If at least one of the sets $A_{1}, \ldots, A_{n}$ is an empty set, we have: $A_{1} \times \ldots \times A_{n} = \emptyset$.

Definition: The n – ary Cartesian power of a set $A$ is a set

$A^{n} = A \times A \times \ldots \times A = \{(a_{1}, \ldots, a_{n}): a_{i} \in A$ for every $i \in \{1, \ldots, n\}\}$.

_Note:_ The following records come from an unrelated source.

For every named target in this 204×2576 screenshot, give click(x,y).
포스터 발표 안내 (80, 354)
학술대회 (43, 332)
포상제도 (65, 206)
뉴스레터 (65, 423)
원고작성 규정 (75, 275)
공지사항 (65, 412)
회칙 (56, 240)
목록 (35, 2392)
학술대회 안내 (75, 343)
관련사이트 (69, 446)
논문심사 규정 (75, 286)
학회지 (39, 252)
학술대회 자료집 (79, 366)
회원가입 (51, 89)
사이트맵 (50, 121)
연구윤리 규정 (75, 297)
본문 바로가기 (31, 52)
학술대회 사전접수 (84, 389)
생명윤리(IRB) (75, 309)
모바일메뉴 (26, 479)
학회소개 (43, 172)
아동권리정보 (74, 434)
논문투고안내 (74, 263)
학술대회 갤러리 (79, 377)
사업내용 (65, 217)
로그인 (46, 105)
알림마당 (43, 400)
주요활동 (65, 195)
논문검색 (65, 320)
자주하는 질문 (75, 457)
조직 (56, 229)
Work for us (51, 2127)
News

An example is $\mathbf{R^{3}}= \{(x,y,z): x,y,z \in \mathbf{R}\}$ (3 – dimensional space).

 

Example 3:  If $A=\{1, 2\}, B=\{3,4\}$ and $C=\{5,6\}$, find $A \times B \times C$.

Solution:

$$A \times B \times C = \{(1, 3, 5), (1, 4, 5), (1, 3, 6), (1, 4, 6), (2, 3, 5), (2, 4, 5), (2, 3, 6), (2, 4, 6)\}$$

 

Properties

Theorem: Let $A \times B$ be the Cartesian product of sets $A$ and $B$. Then

$$|A \times B| = |A| \times |B|,$$

where $|A|$ represents cardinality.

Corollary: $$|A \times B|=|B \times A|$$

Theorem: Let $A,B$ and $C$ be three sets. Cartesian product is distributive over union, intersection and set difference:

1) $(A \cup B) \times C = (A \times C) \cup (B \times C)$, $A \times (B \cup C) = (A \times B) \cup  (A \times C)$

2) $(A \cap B) \times C = (A \times C) \cap (B \times C)$, $A  \times (B \cap C) = (A \times B) \cap (A \times C)$

3) $(A \setminus B) \times C = (A \times C) \setminus (B \times C)$, $A \times (B \setminus C) = (A \times B) \setminus (A \times C)$.